2 Replies Latest reply on Jan 2, 2013 10:44 AM by 0x1b69a

    Viewing "Raw" Log Files

      Hello All,


      New to the community...Did a couple searches for this but couldn't find anything, maybe I was using the wrong search parameters.


      We've got some new firewalls in, and I've got successfully set them up as data sources for our Nitro Receiver. We have all the views enabled in the ESM, but I'm curious if there's a way to view the logs in a "raw" format, or the way would be seen in the firewall.  I get the whole correalation thing, but I want to know if the SIEM, with all it's capability, can perform the functions of a basic Syslog server as well, and allow me to simply browse through the logs.


      In the event we get asked to pull FW log traffic for a specific timeframe, I want to know that I can quickly and easily pull it up in Nitro. I understand I can do this locally in the FW, but we're using the ELM for long term log retention, so if I'm asked about traffic during a timeframe that's no longer stored on the locally on the FW, I should be albe to find the logs in Nitro.

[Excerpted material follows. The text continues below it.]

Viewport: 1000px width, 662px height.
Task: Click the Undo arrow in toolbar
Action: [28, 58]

      This Nitro product set is new to me, so forgive me if this has been asked and answerd or is available in a tech note or something elsewhere.





        • 1. Re: Viewing "Raw" Log Files

          Hello Brown,


          Do you know if you have the Enterprise Log Manager (ELM) as part of your solution?  If so, this is where your raw logs will be stored (whereas the ESM stores parsed/normalized/correlated events).  You can access them via the ESM in a couple of ways.  First, from the ELM Archive tab for a specific event:


          elm archive.png

          This tab will only be available if you are logging the events to the ELM.  Second place is the Advanced ELM search:


          Advanced ELM Search.png


          Third place is from the ELM System Properties which allows the same searching as the Advanced ELM Search view with the addition of integrity checks. 

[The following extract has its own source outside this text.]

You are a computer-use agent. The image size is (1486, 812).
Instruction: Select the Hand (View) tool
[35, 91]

          ELM Properties.png


          Hopefully this answers your questions. 



          • 2. Re: Viewing "Raw" Log Files



            Thank you very much! I actually found method number 2 on my own maybe 20 minutes before you responded, and I appreciate the response and confirmation that this is the correct way to do it. The raw logs are displayed in a bit of jumbled fashion, but I don't care. The necessary information is present to meet out log retention policy, and I typically have to "pretty up and dumb down" the info when it's sent up to management anyway.


            As for the other two methods, I was unaware of those.  I appreciate your help Kara!